Motion--Boundary Illusions and their Regularization

TitleMotion--Boundary Illusions and their Regularization
Publication TypeJournal Articles
Year of Publication1990
AuthorsAloimonos Y, Huang L
JournalProceedings of the Royal Society of London. Series B: Biological Sciences
Volume242
Issue1304
Pagination75 - 81
Date Published1990/11/22/
Abstract

Humans use various cues to understand the structure of the world from images. One such cue is the contours of an object formed by occlusion or from surface discontinuities. It is known that contours in the image of an object provide various amounts of information about the shape of the object in view, depending on assumptions that the observer makes. Another powerful cue is motion. The ability of the human visual system to discern structure from a motion stimulus is well known and has a solid theoretical and experimental foundation.

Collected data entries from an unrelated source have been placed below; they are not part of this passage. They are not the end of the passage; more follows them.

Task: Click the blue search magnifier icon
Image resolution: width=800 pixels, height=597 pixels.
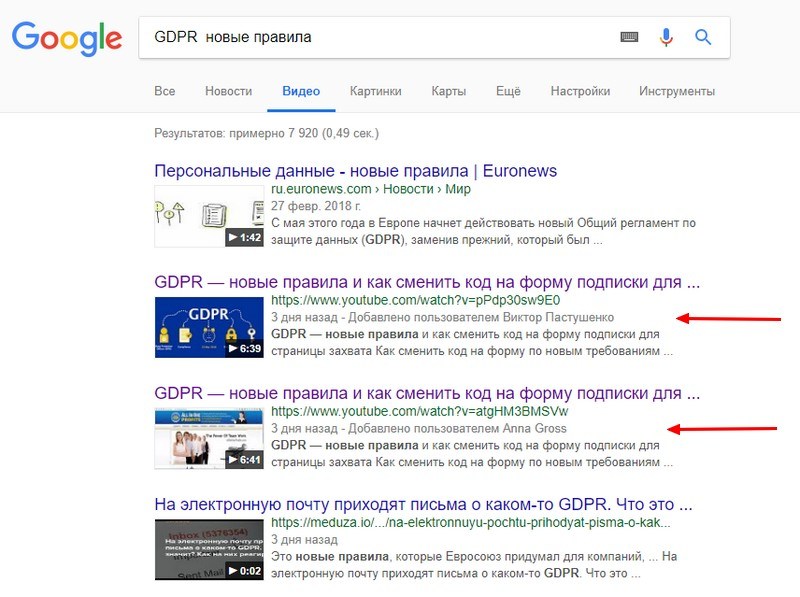Action: [x=703, y=37]
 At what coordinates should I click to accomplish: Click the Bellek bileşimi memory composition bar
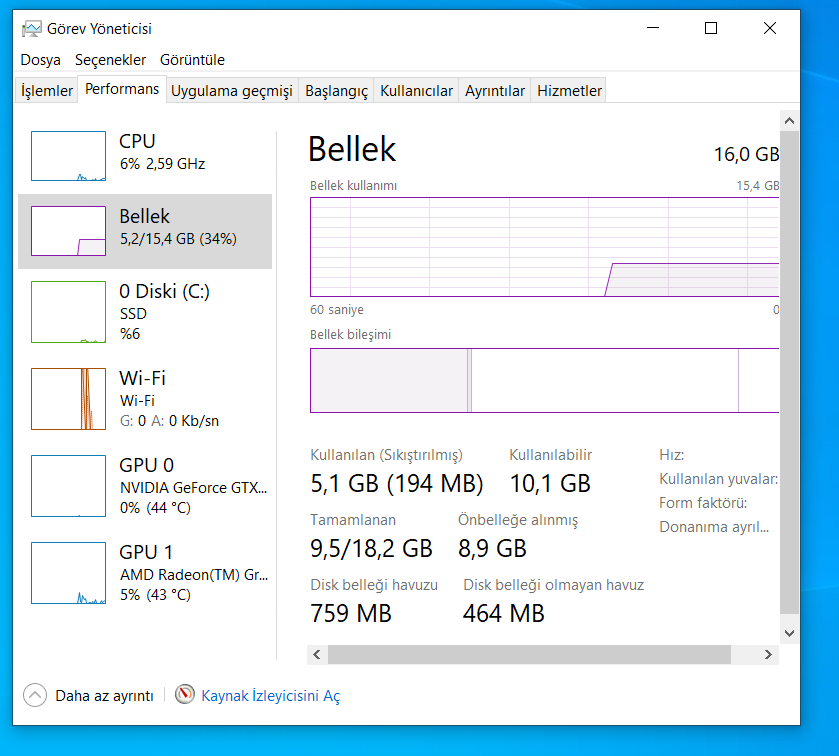pos(544,380)
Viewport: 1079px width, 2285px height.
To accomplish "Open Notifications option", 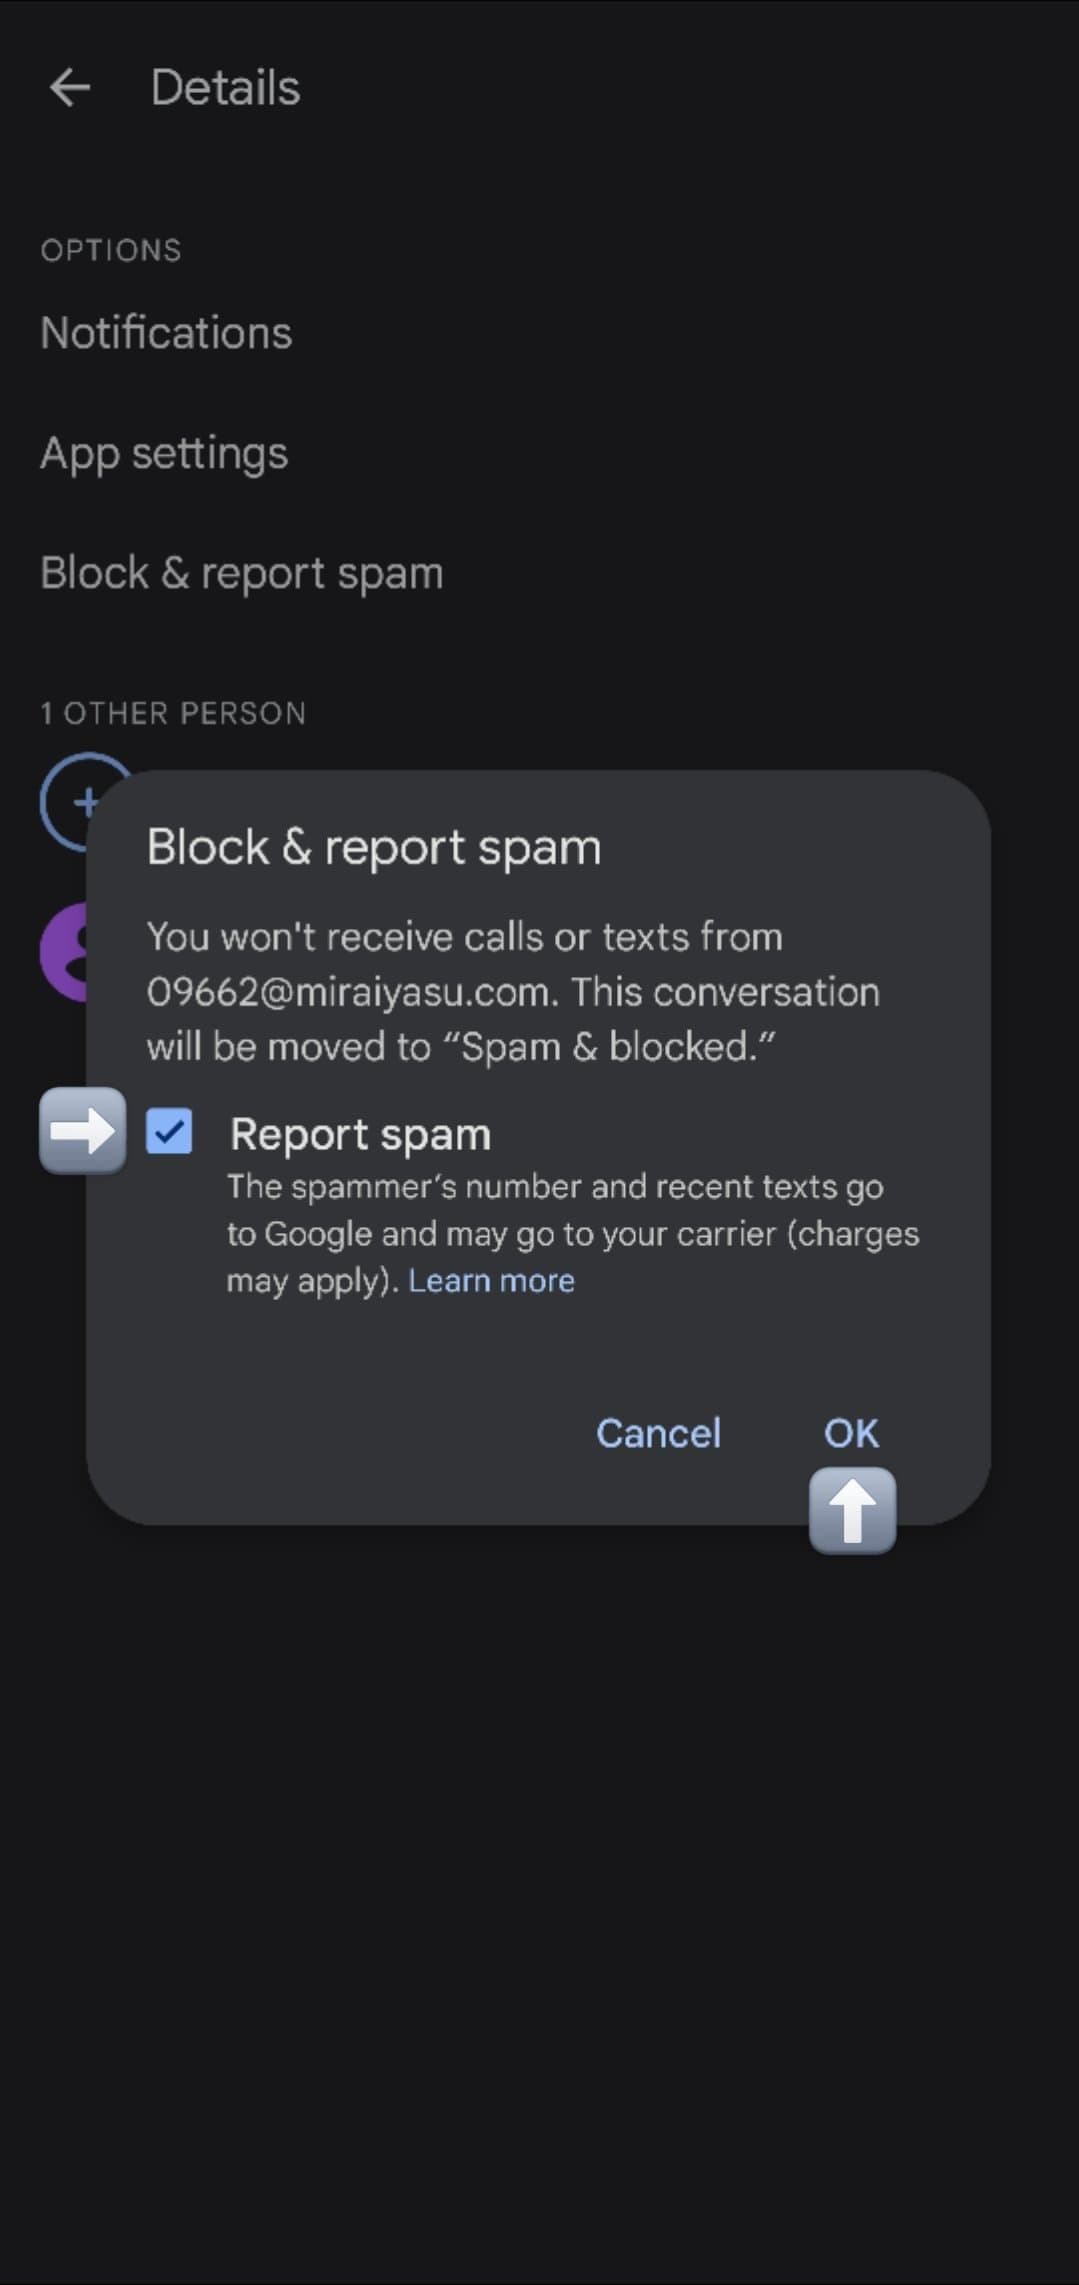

However, when humans interpret a visual scene they use various cues to understand what they observe, and the interpretation comes from combining the information acquired from the various modules devoted to specific cues. In such an integration of modules it seems that each cue carries a different weight and importance. We performed several experiments where we made sure that the only cues available to the observer were contour and motion. It turns out that when humans combine information from contour and motion to reconstruct the shape of an object in view, if the results of the two modules - shape from contour and structure from motion - are inconsistent, they experience a perceptual result which is due to the combination of the two modules, with the influence of the contour dominating, thus giving rise to the illusion. We describe here examples of such illusions and identify the conditions under which they happen. Finally, we introduce a computational theory for combining contour and motion using the theory of regularization. The theory explains such illusions and predicts many more. The same computational theory, when applied to retinal motion estimation, explains the effect of boundaries on the perception of motion that gives rise to a set of well-known illusions described by Wallach (1976).